The heat wave that hit Egypt this week did not prohibit Minister of Antiquities Khaled El-Enany and former minister of antiquities Zahi Hawass from heading to the southeastern side of the Giza Plateau, along with members of the Egyptian and international media, to announce a new discovery.
After the ascent of a small hill of sand, they arrived at a newly discovered cemetery where a collection of tombs and burial shafts had been uncovered during excavation work carried out by an Egyptian archaeological mission led by Mustafa Waziri, secretary-general of the Supreme Council of Antiquities (SCA).
Only three burials have thus far been excavated and cleaned. “The oldest one is a limestone double tomb from the Fifth Dynasty, which still retains some of its inscriptions and wall paintings,” Waziri told Al-Ahram Weekly, pointing out that the team had to remove 450 cubic metres of sand to reveal the tomb.
He explained that the tomb belonged to two people. The first was Behnui-Ka, whose name has not been found before on the Giza Plateau. He had seven titles, among them purifier of the kings Khafre, Userkaf and Niuserre, priest of the goddess Maat, and elder judge of the court.
The second owner of the tomb was named Nwi, and he had five titles among them chief of the great state, overseer of the new settlements, and purifier of king Khafre.
Giza Plateau
Many artefacts were discovered in the tomb, among the most significant being a fine limestone statue of one of the tomb's owners, his wife and son.

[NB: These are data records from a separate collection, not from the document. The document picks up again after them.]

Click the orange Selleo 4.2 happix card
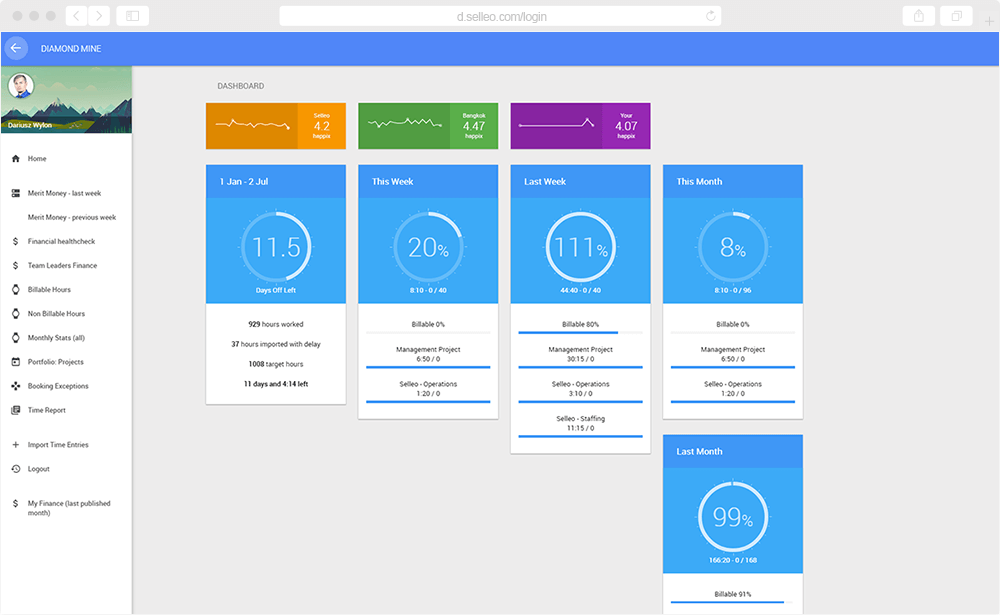 point(276,126)
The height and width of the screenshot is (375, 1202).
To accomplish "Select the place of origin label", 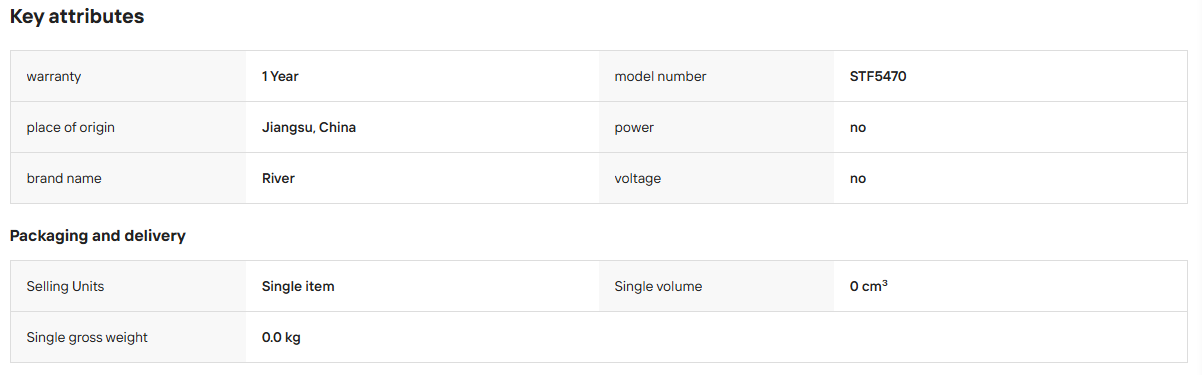I will tap(77, 127).
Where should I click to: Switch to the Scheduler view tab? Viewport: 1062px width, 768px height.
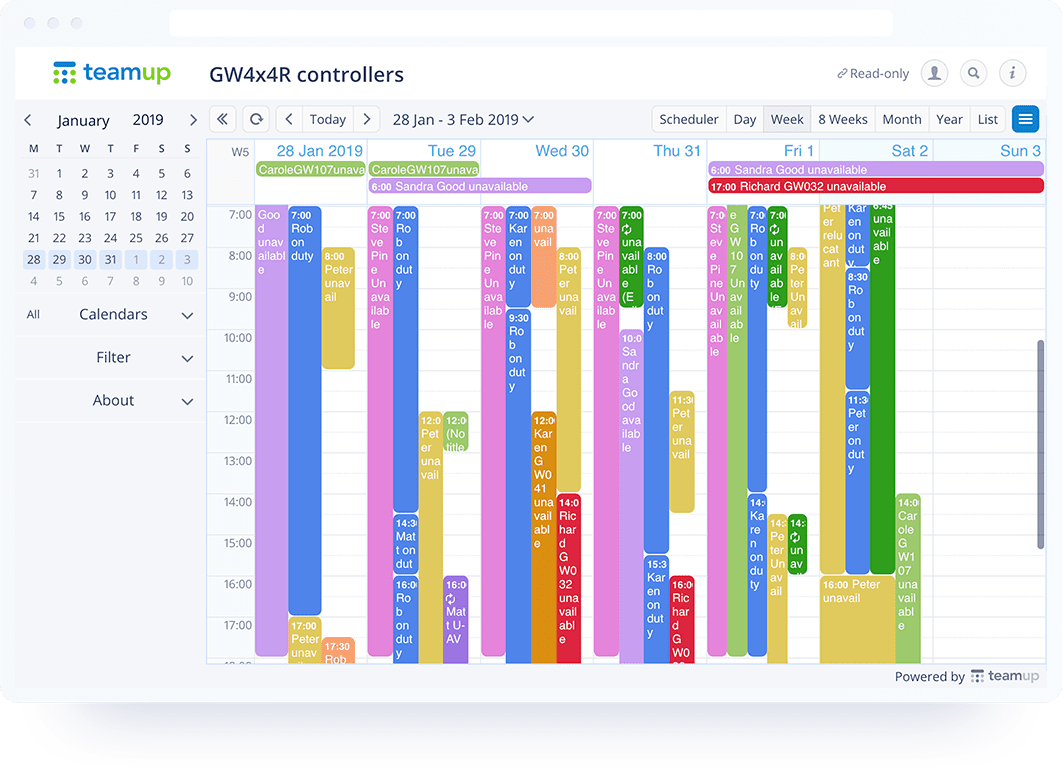tap(689, 119)
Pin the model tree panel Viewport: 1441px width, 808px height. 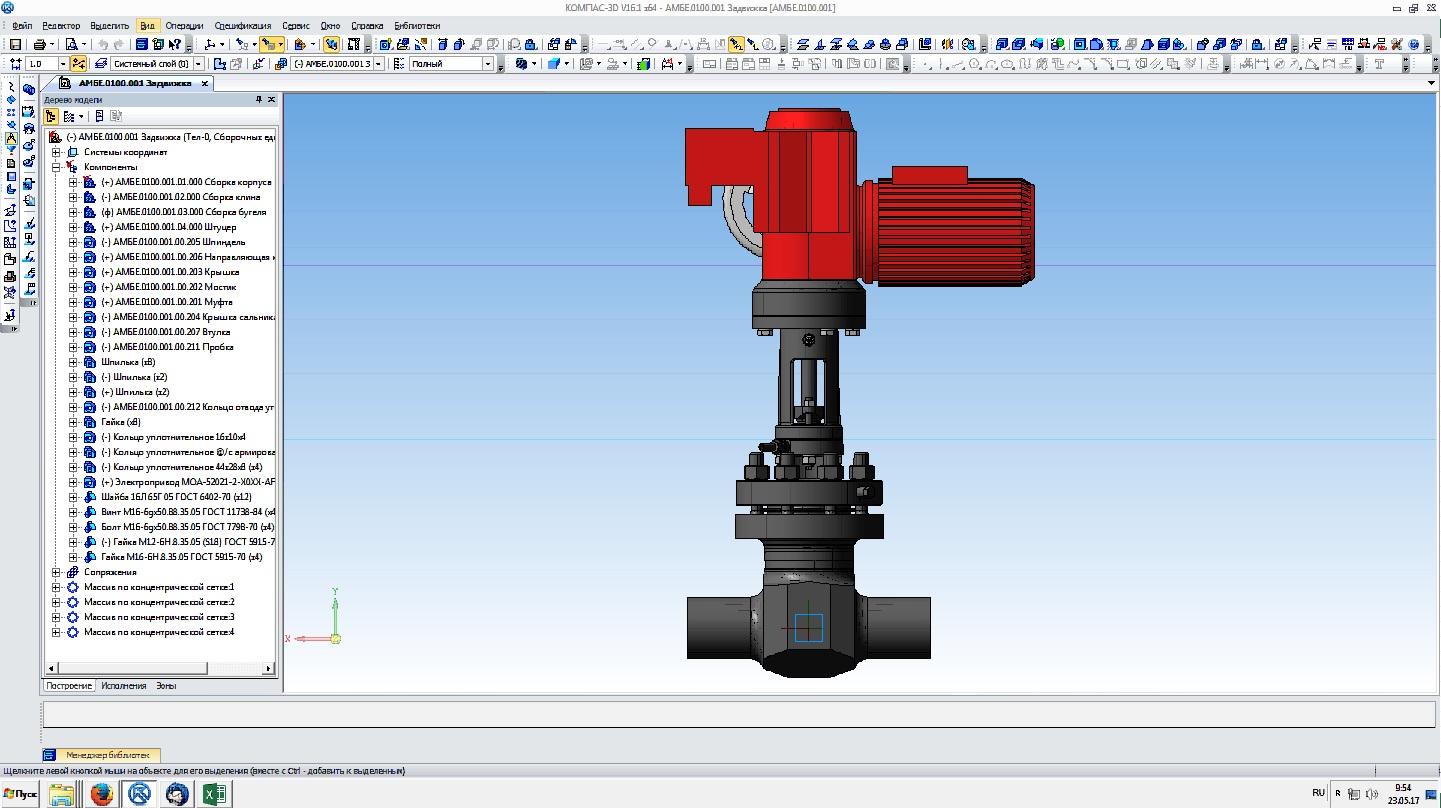258,100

Ashraf Mohi, director-general of the Giza Plateau, said that the cemetery had been reused extensively during the Late Period (early seventh century BC), and therefore many wooden painted and decorated anthropoid coffins from this time had been discovered in other tombs along with wooden and clay funerary items.
Some of the coffins bore the face of the deceased and were decorated with vertical lines of hieroglyphic inscriptions, he said. Burial shafts that served as communal graves were also identified at the site.
Hawass explained to the Weekly the importance of the site and how the Giza Plateau was particularly significant as it was the place where the workmen's cemetery was discovered, proving that the builders of the Pyramids were Egyptians and that they had not been slaves.
They had been allowed to build their tombs for all eternity in the shadow of the Pyramids beside those of their kings, Hawass said.
He pointed out that he had thought that the tombs of the Pyramid builders extended to the southeastern side of the Plateau, but that the new discovery had disproved this idea and proved that the area and the people buried in it could be connected to the 26th-Dynasty priests' cemetery located behind the Sphinx.
“To discover a Fifth-Dynasty tomb within a 26th-Dynasty cemetery is very important for archaeology,” Hawass said, describing the tomb as small and beautiful.
“Making new discoveries in Egypt known worldwide is very important as it is the best way to promote Egypt abroad,” he added.
El-Enany said that the announcement of the new discoveries and archaeological projects carried out by the Ministry of Antiquities did not only have a scientific and archaeological value but was also important to promoting Egypt's true image and culture abroad as an important source of its soft power.